Graham was born in South Road, Wick, to Elizabeth and Daniel Dunnett and he had a brother, Iain, who was four years older.
His father, known as Dan, ran the shoe shop his grandfather had opened after moving from Canisbay to Wick.
Graham’s father, and a colleague, had been the first Scout masters in Caithness after they had travelled to Inverness to meet founder Lord Robert Baden-Powell and have their parchments signed by him.
At the age of 10 Graham became a Cub and then a Scout and, from the age of 12, he became a wartime cycle messenger for the aerodrome and also an air-raid precautions messenger.
From 15, he boarded at Archbishop Holdgate’s School, York, where, in his last term, he played for the 1st XV.
On finishing school, he cycled back to Wick where he was called up for National Service with the Seaforth Highlanders.
After six weeks at Fort George, Graham was posted to the 28th Infantry further training centre outside Belfast and, from there, to Redford Barracks, Edinburgh.
Graham was then first posted to Singapore in 1948 to join the 1st Battalion Seaforth Highlanders as a rifleman
Six weeks later, war started in Malaya, to the north, and he spent many months engaged in jungle warfare.
The following year, while driving the lead vehicle in a convoy of two, he was able to extricate the party from a dangerous road ambush.
Graham’s actions led the battalion commander to recommend he apply to train as an officer. He was successful and, after four months’ training in Chester, he was commissioned and returned to the war in the Far East.
Two years later he was demobilised in the UK joined the family shoe retail firm.
It was in the shoe business that Graham met his future wife, Catherine Elizabeth Sinclair, known as Kay.
They married in Westerdale church in 1963 and set up home in a flat above the shoe shop in Wick before building their own home at Loch Calder.
The couple had three sons Stuart, Gareth and Roy and became very involved in the Caithness social scene.
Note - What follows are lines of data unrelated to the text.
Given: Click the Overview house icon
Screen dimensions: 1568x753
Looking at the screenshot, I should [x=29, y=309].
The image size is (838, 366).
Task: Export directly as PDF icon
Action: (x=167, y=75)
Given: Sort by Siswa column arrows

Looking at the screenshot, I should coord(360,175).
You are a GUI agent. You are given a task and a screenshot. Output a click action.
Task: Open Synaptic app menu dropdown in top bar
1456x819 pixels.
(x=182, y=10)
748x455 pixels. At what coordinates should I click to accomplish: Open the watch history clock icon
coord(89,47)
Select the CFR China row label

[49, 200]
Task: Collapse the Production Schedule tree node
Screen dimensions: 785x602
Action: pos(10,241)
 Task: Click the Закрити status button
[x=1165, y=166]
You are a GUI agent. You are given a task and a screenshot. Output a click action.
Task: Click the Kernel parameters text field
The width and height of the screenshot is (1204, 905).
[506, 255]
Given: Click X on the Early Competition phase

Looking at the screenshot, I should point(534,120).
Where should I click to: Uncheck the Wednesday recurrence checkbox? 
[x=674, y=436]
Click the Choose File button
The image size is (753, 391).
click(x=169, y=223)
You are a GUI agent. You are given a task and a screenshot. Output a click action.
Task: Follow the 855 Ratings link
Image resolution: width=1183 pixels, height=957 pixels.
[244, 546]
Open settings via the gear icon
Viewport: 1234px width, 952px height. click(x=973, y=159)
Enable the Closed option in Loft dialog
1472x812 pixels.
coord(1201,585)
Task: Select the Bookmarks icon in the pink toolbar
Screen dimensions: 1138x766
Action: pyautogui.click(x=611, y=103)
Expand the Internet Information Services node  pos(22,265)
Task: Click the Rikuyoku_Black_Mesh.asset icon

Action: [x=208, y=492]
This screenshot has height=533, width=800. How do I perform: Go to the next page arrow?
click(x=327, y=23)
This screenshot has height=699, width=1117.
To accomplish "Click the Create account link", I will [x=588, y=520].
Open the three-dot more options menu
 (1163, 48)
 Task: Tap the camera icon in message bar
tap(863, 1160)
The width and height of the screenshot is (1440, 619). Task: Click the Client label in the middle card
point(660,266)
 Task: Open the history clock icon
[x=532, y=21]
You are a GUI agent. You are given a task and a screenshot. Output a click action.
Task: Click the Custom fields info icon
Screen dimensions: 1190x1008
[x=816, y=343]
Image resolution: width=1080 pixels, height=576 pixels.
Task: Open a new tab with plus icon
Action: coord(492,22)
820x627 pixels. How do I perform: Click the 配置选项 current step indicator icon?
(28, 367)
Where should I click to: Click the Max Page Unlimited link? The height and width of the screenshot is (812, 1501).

Graham was appointed a deputy lieutenant for Caithness in 1973, vice lord lieutenant in 1983 and became himself the Lord Lieutenant of Caithness in 1995, a post he held for nine years until 2004.
His son, Stuart said: “This great honour he enjoyed immensely and it allowed him to promote Caithness, as well as meet all the senior royals and help the community to attend garden parties and other events.”
Graham retired from the shoe shop aged 70 and enjoyed a more leisurely pace of life. The couple entertained regularly and spent time on their interests.
They travelled within the UK and spent time with their children, daughters-in-law, Fiona and Barbara and their four grandchildren, Hamish, Sarah, Ryan and Adam.
Graham lost his only brother in 1989 but continued to enjoy visits from his nieces in Canada and keeping up with their family news.
After 52 years of marriage in 2015 Kay succumbed to cancer and died at home.
Graham continued to live independently at Loch Calder until earlier this year when he moved into Riverside Care Home, Wick.